Since it is advantageous to hold open more connections (even if they are
infrequently used), I propose we add the concept of a 'lite connection' that
doesnt count against the connection limit in the same way as normal
connections. These would be low cost connections such as a relayed connection
through another peer, a standard connection to a peer in the local area
network, or even a BLE connection to some other nearby node. The key here is
that these connections are cheaper to maintain. These connections should not be
used for any 'high bandwidth' applications, if high bandwidth is needed, a new
'heavy' connection should be created (so as not to abuse relays).
The ideal usage of these could be bitswap announcements, small amounts of dht
queries, pubsub or pings.

Usage of lite connections

The aim is to maintain fewer 'heavy' connections, and to close out connections
periodically as they become less useful to us. For this, nodes should maintain
a set of connections to peers that are willing to relay connections for them,
and relay multiple connections for other peers. In this way you can be
'connected' to many unique peers per physical 'heavy' connection.

Things to be done

Relay needs to be finished up and integrated https://github.com/libp2p/go-libp2p-circuit
ipfs swarm connect needs a more detailed 'verbose' mode to aid in connection debugging Add verbose mode to ipfs swarm connect #3746
ipfs dht print-table (name TBD) command to print dht routing tables
ipfs swarm gc to manually trigger a cleanup of connections
ipfs swarm limits to view and change swarm limits, perhaps select preset 'modes'
ipfs swarm peers -v should show which peer opened each stream (remote vs local)
connection tagging functionality needs to be added to 'host'
peers listing should show connection tagging information
'host' needs configurable routine to close out connections periodically
NewStream should add hints as context values to select things like 'Dont Dial' or 'Prefer Lite Stream'
Bitswap needs to periodically remove peers from its 'partners' list after inactivity
Think about stream management for pubsub

The text was updated successfully, but these errors were encountered:

whyrusleeping · 2017-08-31T18:17:37Z

A short update, we've been making some really good progress on libp2p lately and I want to recognize some of the hard work thats been done.

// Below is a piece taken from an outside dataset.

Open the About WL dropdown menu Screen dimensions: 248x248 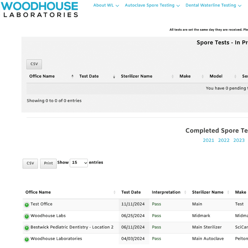tap(106, 5)
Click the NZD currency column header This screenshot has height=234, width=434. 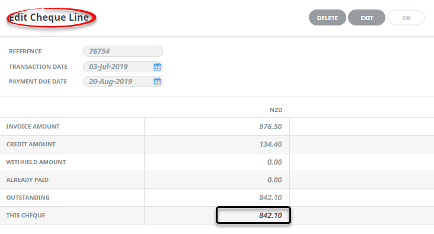pos(276,110)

@vyzo pushed and got the initial circuit relay code merged into master. You can now relay ipfs libp2p connections through other peers! This allows easier (though still manual) NAT traversal, as well as interesting future work on using fewer connections. This gets us a bit closer to the 'lite connections' ideas above.

@Stebalien and I debugged and fixed a particularly nasty stream multiplexing issue that was being triggered by bitswap. Given some combination of disconnects and reconnects and timeouts, bitswap would write endlessly to a stream that the other side had neglected to close. This has mostly be resolved, but some deeper work is being done to eliminate this class of errors (hopefully) entirely. ref #3651

Finally, @magik6k has fixed a bug in the dialing limiter that significantly reduces the number of open file descriptors used when dialing out to peers. With this patch applied, users should notice an improvement in system load and a drop in 'too many open files' errors. This helps mitigate some of the urgency around connection closing, but doesnt address that problem.

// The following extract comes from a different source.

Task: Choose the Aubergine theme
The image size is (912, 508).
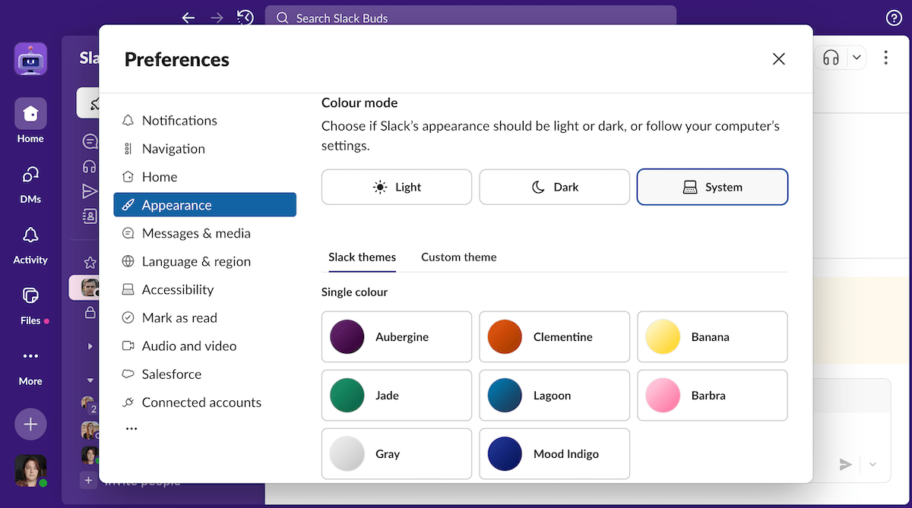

whyrusleeping · 2017-10-28T19:18:00Z

Another exciting update:

We have implemented and shipped connection closing! This new feature will ship
in the upcoming 0.4.12 release, but you can try it out now in the 0.4.12
release candidate. The connection manager will be enabled by default, even for
nodes with config files from older repos. Users should notice a reduction in
memory, cpu and bandwidth usage, as well as a significant reduction in the
occurance of 'too many open files' errors.

So, what's next?

Now that we have the tools to defeat NAT, it's time to optimize how we create
and accept connections. In order to do this, I think its useful to categorize
the different situations that a node on the network might be in.

Nodes with public IP addresses

Nodes who are easily dialable have no need for any sort of NAT traversal, and
should have very little if any ambiguity on which addresses might work for
connecting to them. For these nodes, we should do the following:

Disable NAT traversal utilities
Announce only 'known' ip addresses
Set higher connection limits
Set up netscan prevention 'local dial' blocks
Disable TCP reuseport
Advertise relay addresses (for javascript nodes to connect)

Nodes behind a traversable NAT

These nodes are generally on home internet connections, they are generally
slower connections, and many consumer routers do not enjoy higher numbers of
connections (and neither do the roommates of ipfs users). For these nodes, we
should:

Advertise external NAT mapping
Advertise relay addresses (to minimize number of connections)
Set lower connection limits

Undialable nodes

These nodes, due to a restrictive NAT or firewall, cannot be connected to
externally. For these, we should make sure that we don't encourage other nodes
to waste resources trying to connect to them.

Only advertise relay addresses
Run the dht in 'client' mode
Disable upnp (it crashes some routers :/ )
Disable TCP reuseport

Stebalien · 2017-10-30T19:29:42Z

Disable TCP reuseport

Why?

Nodes behind a traversable NAT

Eventually, we may want to make these nodes DHT clients as well. DHTs with many ephemeral nodes but not a lot of data are really inefficient.

whyrusleeping · 2017-10-31T16:09:00Z

@Stebalien disable TCP reuseport in some situations simply because it tends to cause issues unexpectedly, and if we don't need it then its probably best not to have it.

Eventually, we may want to make these nodes DHT clients as well. DHTs with many ephemeral nodes but not a lot of data are really inefficient.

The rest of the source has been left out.